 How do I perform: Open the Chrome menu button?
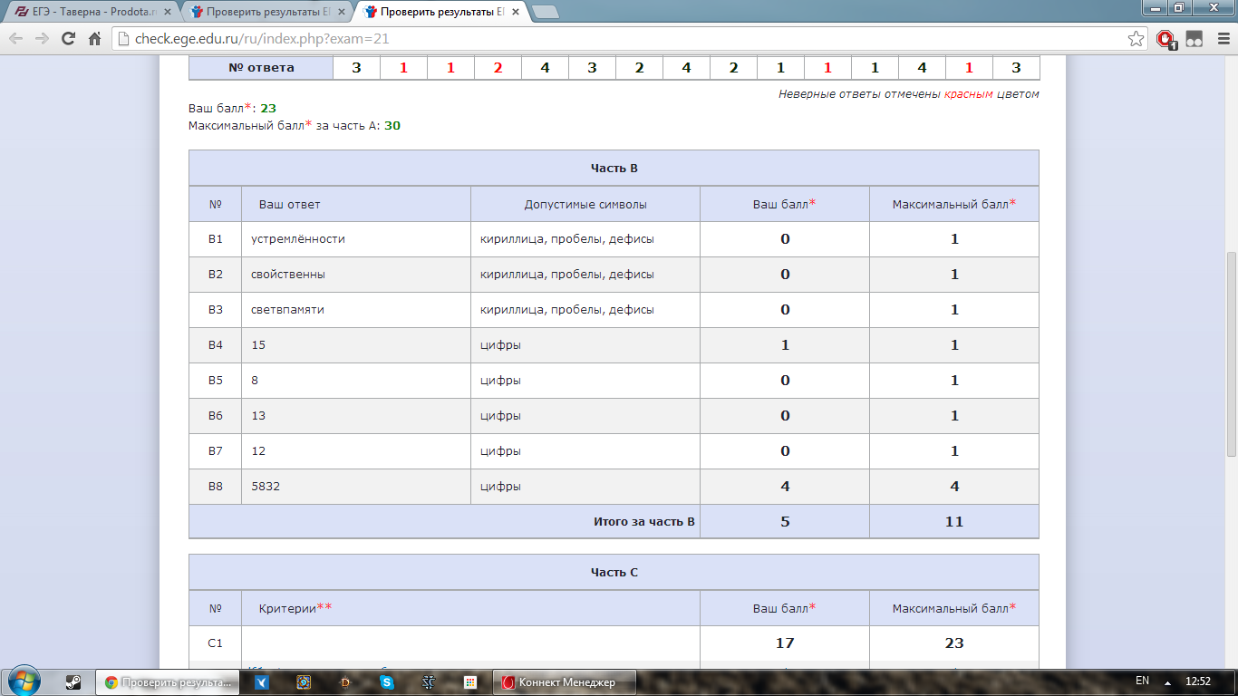pos(1220,39)
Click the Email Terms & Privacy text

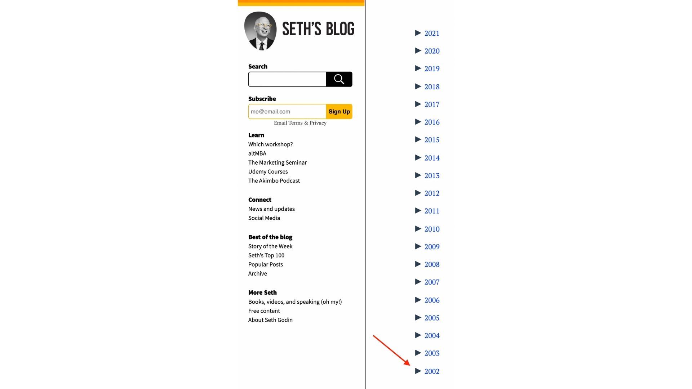300,122
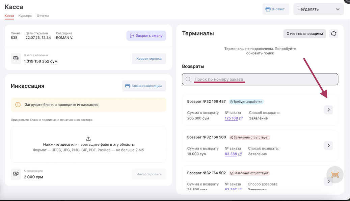Click the Бланк инкассации button
350x201 pixels.
[144, 86]
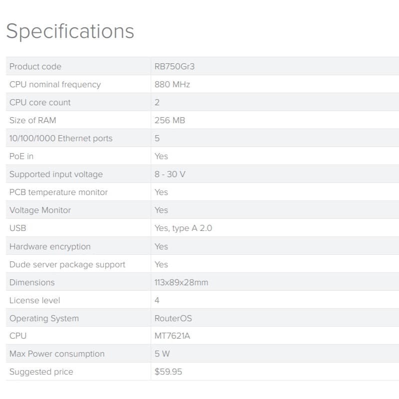Select the CPU nominal frequency label
The width and height of the screenshot is (399, 399).
(55, 84)
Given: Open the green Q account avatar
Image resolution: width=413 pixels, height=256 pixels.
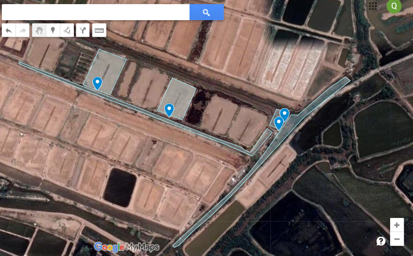Looking at the screenshot, I should (394, 6).
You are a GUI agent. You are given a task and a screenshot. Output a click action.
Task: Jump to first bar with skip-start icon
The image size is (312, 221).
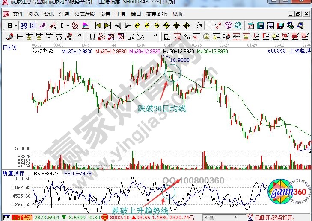[x=98, y=25]
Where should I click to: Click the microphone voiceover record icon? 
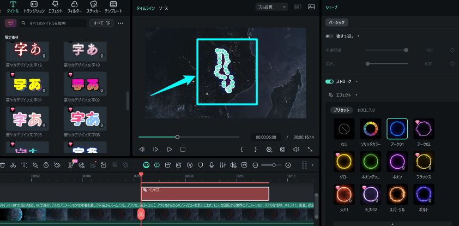tap(212, 165)
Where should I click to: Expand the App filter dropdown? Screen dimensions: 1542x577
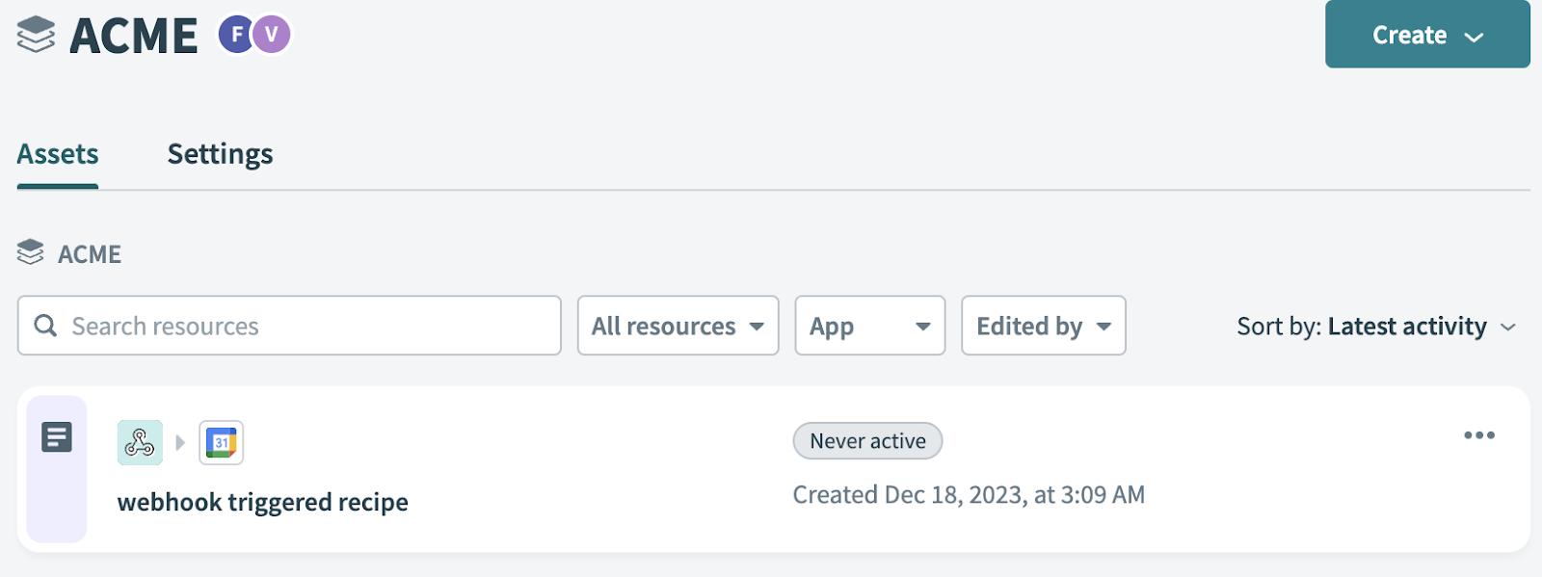pos(868,326)
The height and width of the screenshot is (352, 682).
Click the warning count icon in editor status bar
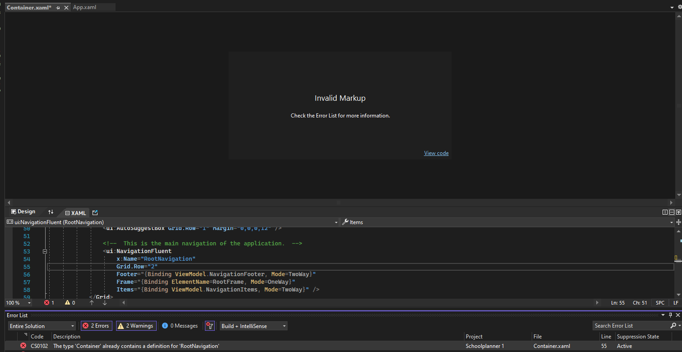coord(67,303)
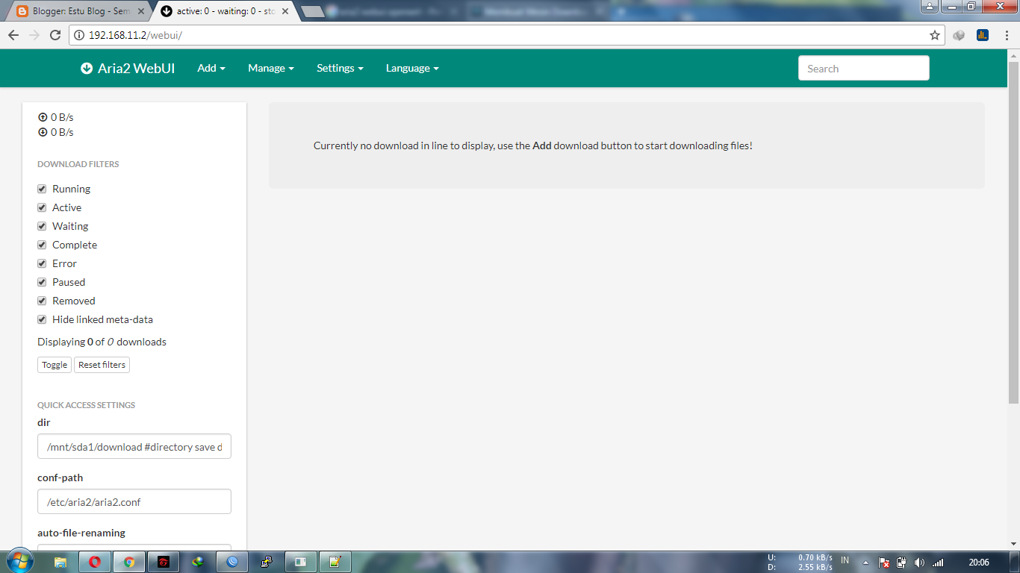This screenshot has width=1020, height=573.
Task: Launch Internet Download Manager from the taskbar
Action: (196, 561)
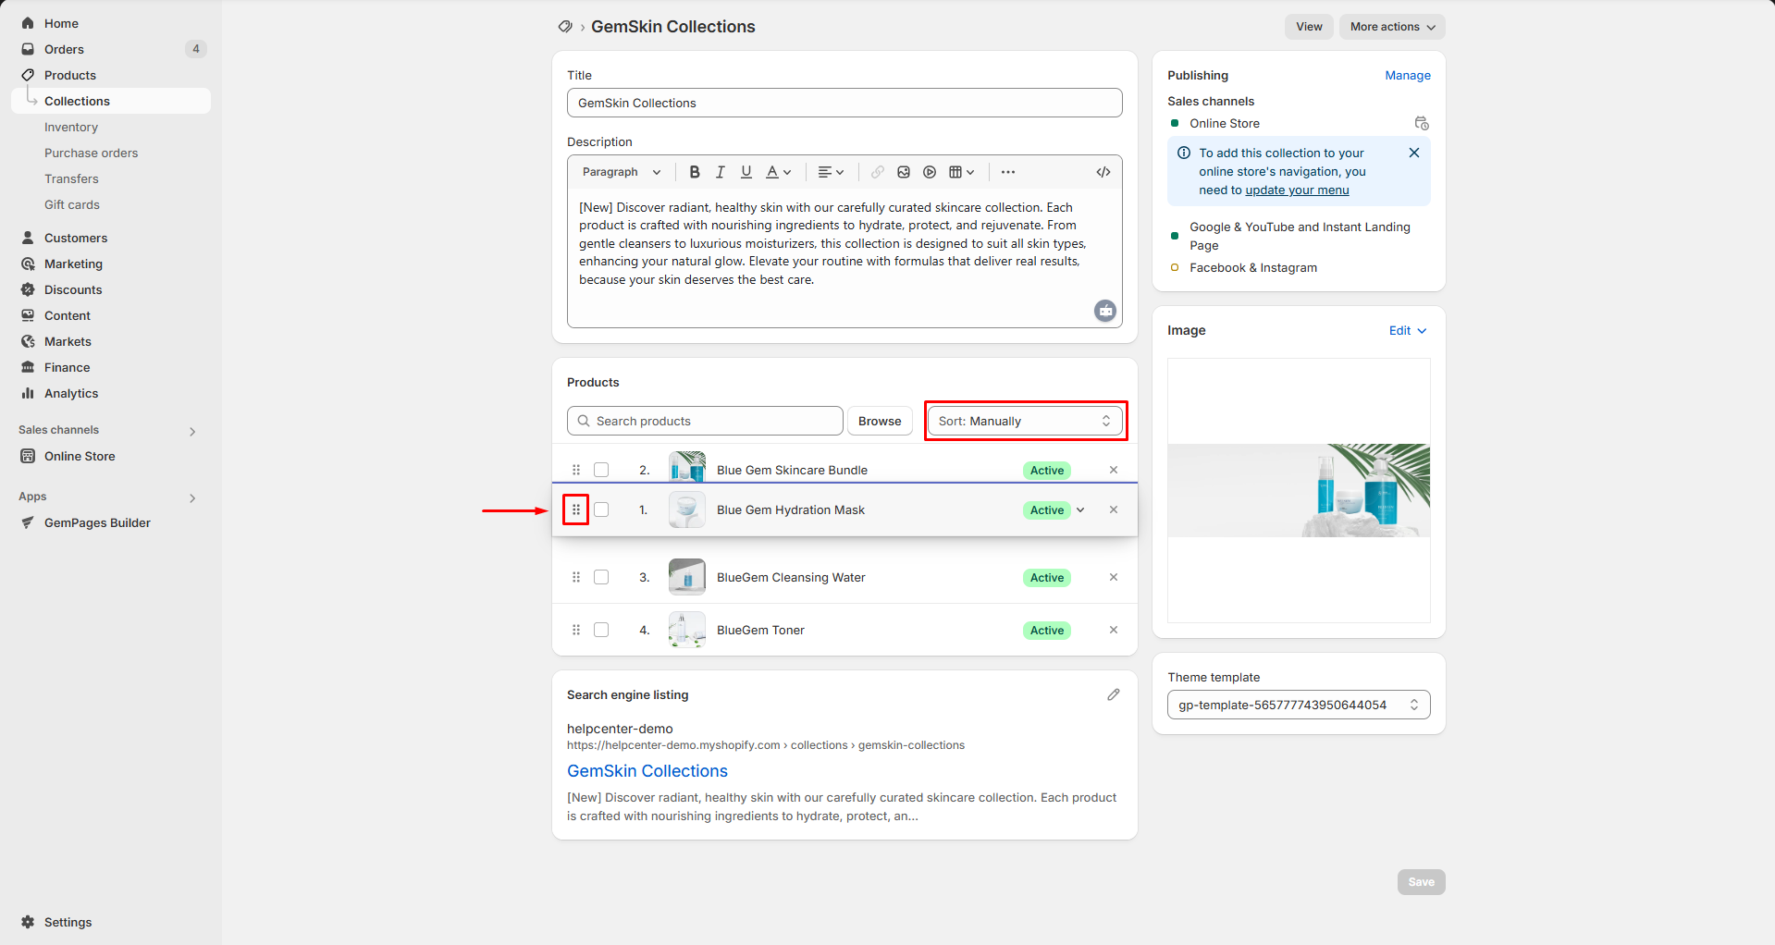The width and height of the screenshot is (1775, 945).
Task: Remove BlueGem Toner from collection
Action: pos(1114,630)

▶ THE PROBLEM
Begin with the line holding "Click the warning" and end with the last line of the listing. Reproduce each of those lines exactly, and leave every picture out.

▶ EXERCISE OUTPUT
Click the warning count icon in editor status bar
coord(67,303)
This screenshot has width=1020, height=573.
Task: Launch Internet Download Manager from the taskbar
Action: (196, 561)
The width and height of the screenshot is (1775, 945).
Task: Remove BlueGem Toner from collection
Action: pos(1114,630)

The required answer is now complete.